Evohé
“¡Evohé! ¡Evohé! Volposados en la cresta del murelio, se sentían balpamar, perlinos y márulos. Temblaba el troc, se vencían las marioplumas, y todo se resolviraba en un profundo pínice, en niolamas de argutendidas gasas, en carinas casi crueles que los ordopenaban hasta el límite de las gunfias”. (Rayuela, capítulo 68. Julio Cortázar).
Cuando trataba de zafarse, la enredadera apretaba su abrazo y los lazos caían en salvajes tirabuzones de los que el hombre no podía escapar. Si intentaba cortar sus ramas estas se endurecían y las que caían lo hacían enredando sus pies descalzos.

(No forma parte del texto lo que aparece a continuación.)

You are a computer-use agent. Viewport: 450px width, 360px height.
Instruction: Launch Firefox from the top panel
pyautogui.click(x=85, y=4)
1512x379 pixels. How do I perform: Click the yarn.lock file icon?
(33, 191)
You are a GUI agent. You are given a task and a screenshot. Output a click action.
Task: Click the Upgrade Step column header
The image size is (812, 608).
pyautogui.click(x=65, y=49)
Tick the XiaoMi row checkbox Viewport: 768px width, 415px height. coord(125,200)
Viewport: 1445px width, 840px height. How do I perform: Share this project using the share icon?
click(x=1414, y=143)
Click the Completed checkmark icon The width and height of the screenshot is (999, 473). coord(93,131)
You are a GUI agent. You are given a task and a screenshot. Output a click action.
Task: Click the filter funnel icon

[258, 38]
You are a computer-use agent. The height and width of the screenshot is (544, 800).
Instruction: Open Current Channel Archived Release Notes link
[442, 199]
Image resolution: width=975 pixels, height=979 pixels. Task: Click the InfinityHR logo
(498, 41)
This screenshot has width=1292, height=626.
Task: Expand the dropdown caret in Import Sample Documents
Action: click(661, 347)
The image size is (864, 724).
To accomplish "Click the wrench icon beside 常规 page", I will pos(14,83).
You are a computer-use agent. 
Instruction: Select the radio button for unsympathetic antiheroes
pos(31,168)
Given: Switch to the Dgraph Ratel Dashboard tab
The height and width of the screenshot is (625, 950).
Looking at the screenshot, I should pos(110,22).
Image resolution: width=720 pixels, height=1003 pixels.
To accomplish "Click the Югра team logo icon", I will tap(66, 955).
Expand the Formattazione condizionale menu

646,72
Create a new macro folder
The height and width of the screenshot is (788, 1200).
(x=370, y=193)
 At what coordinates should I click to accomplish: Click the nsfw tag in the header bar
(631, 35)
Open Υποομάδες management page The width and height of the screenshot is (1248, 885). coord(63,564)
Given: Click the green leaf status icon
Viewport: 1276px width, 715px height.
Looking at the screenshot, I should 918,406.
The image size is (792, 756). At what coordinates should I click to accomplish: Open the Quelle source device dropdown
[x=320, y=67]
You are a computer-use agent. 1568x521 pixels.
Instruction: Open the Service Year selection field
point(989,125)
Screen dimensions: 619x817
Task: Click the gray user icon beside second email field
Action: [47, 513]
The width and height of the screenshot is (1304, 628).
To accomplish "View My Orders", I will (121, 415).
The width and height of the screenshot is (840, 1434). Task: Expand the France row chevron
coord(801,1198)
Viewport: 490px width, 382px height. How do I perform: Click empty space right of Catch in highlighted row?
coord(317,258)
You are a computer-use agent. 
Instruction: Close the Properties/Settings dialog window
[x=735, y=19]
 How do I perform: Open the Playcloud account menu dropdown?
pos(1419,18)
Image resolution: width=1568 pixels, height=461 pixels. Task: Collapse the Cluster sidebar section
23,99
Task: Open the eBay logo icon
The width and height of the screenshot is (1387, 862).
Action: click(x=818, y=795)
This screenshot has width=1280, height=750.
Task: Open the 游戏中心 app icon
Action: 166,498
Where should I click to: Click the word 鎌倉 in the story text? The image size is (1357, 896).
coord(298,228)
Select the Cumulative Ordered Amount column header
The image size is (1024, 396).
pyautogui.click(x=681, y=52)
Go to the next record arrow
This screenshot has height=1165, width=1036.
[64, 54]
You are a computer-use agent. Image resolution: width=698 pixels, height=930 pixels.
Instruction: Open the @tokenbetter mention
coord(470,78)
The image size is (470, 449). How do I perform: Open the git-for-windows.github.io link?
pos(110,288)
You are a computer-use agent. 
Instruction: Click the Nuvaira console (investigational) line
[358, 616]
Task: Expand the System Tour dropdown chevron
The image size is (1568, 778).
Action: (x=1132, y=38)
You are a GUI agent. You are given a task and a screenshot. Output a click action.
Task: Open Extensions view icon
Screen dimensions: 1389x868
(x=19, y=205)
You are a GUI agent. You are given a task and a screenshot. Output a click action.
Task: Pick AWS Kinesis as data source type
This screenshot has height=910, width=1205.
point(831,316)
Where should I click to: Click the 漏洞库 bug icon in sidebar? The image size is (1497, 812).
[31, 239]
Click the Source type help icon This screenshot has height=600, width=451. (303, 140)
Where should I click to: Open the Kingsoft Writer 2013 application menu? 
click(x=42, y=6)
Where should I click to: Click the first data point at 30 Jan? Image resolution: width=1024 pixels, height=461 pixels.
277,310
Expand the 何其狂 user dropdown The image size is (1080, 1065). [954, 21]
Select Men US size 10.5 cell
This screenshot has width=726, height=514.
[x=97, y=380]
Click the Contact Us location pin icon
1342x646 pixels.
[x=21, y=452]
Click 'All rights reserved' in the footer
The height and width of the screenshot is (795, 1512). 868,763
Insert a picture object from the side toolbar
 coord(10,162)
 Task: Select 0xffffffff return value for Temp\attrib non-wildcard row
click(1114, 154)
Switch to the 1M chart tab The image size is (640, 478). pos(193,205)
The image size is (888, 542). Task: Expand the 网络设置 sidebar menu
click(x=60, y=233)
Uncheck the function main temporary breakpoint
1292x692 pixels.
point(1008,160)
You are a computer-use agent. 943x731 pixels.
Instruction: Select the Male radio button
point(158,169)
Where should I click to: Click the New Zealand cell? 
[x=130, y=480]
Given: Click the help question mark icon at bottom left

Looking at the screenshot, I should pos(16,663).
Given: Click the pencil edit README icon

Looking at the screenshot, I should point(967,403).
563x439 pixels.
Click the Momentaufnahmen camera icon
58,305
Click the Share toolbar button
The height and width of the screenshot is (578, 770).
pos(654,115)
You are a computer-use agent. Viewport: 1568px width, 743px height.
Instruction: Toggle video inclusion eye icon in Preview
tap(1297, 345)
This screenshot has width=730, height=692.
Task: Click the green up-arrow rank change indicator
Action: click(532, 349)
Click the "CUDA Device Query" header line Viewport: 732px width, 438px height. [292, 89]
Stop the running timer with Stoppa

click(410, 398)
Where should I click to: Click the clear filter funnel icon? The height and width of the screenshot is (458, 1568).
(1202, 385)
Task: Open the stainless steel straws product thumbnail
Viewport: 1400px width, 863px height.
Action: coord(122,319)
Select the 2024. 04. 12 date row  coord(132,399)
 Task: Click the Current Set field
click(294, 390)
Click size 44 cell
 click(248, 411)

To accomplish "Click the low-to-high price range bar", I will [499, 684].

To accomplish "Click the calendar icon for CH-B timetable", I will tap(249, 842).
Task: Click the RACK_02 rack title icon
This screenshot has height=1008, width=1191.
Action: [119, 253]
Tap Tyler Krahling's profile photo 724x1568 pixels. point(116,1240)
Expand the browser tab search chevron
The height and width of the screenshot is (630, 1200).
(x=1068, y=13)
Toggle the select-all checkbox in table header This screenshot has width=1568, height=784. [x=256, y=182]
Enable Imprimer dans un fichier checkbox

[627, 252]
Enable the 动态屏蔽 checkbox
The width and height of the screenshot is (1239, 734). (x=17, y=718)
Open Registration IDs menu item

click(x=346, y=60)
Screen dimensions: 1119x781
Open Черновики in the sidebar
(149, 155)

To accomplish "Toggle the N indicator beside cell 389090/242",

Poco a poco sentía cómo las espinas se crispaban y amontonaban, hasta dejarlo suspendido en el aire, atado de pies y brazos, expuesta su piel desnuda a la intrincada red de espinas. Y aún no había sino empezado.
Algunas veces, muy pocas, la enredadera permitía que se aproximase a sus flores, pero él siempre fallaba en su intento por tocarlas, pues al mínimo intento los lazos se arremolinaban con elegancia impidiéndole avanzar. Cuanto más se resistía él más fuerte abrazaba ella, hasta que llegado el momento fue casi imposible respirar. ¡Evohé!, ¡evohé! –gritaba el hombre suspendido en el aire–. Aunque nunca se aflojó la tensión. Así las espinas terminaron por convertirse en telas que cubrieron sus heridas y con algo más de cariño, asfixiaron al hombre hasta morir. Un último abrazo que dejó su cuerpo oculto entre las ramas.